What the side letters are, and why are they not enough to modify the essence of the TPP-11

The signing of side letters to free trade agreements has become an increasingly common practice, given that these treaties incorporate so many different disciplines (which go far beyond simple «trade» and market access). So, States have begun to request certain safeguards in some areas of the treaties.

Regarding TPP-11, the only five side letters that exist were signed by New Zealand with Peru, Australia, Brunei, Malaysia and Vietnam, to limit the access of investors from these countries to the investor-State dispute settlement mechanism (ISDS) against New Zealand. This mechanism allows foreign investors to sue States in international arbitration forums if they understand that a public policy affects their property or profit in any way. This mechanism is included in Annex B of Chapter 9 on Investments of the treaty.

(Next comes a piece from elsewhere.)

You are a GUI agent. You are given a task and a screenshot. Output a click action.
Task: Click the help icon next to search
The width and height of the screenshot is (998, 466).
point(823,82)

What can we conclude from the New Zealand experience? Undoubtedly, this country managed to restrict access to a mechanism that is detrimental to the state’s regulatory capacity. This ISDS mechanism has been the reason for lawsuits against Latin American countries on 327 occasions, according to a recent report by the Transnational Institute (TNI). However, while the side letter mechanism is valid, its practical effectiveness is undermined by a number of factors: New Zealand already had other treaties providing ISDS to investors, including bilateral investment protection treaties with some of these countries; investors have the ability to bypass this type of restriction by “treaty shopping”, where they choose which treaty to use to sue a State; and third, the possibility of new countries accessing TPP-11 in the future, such as Great Britain, which has begun formal negotiations to join the bloc.

But the TPP is much more than ISDS. It is made up of 30 chapters. Of these, only 7 chapters refer to specific trade issues (trade in goods, rules of origin, sanitary and phytosanitary measures, among others). A specific chapter on Investments includes the ISDS mechanism. So, what do the other 22 chapters include? They include commitments on public procurement, services, electronic commerce, telecommunications, intellectual property rights, financial services, regulatory coherence, the environment, and labor issues. The number of disciplines covered turn the agreement into a kind of octopus that traps everything in the public space, and converts anything it can into private, giving free action to companies and pushing the primary-export model, while restricting the public policy space in all the sectors mentioned.

So, are the side letters enough to change the essence of the entire TPP?

The answer is no. The impacts that TPP-11 will have then must be analyzed in an integral way, not by chapters. For years now, from various academic and social sectors, we have been explaining that agreements such as the TPP-11 are negative in their entirety. Nothing changes that TPP-11 is the worst free trade agreement in history; not even restricting access to the ISDS mechanism for foreign investors. As the officials themselves maintain, there is no way that the treaty will collaborate in the construction of a different development model for Chile, one that pushes levels of industrialization while respecting human, labor, and nature rights.

Relying on these side letters is then not only a technical error, but a tremendous political mockery. It seems incredible that after so many years of debate we must still bring up technical arguments. There is nothing that has not already been discussed about TPP-11. But as we see, the problem at this point is not technical, but political. We therefore hope that the government lives up to the circumstances of what its own citizens demanded in the 2019 protests: no to TPP-11.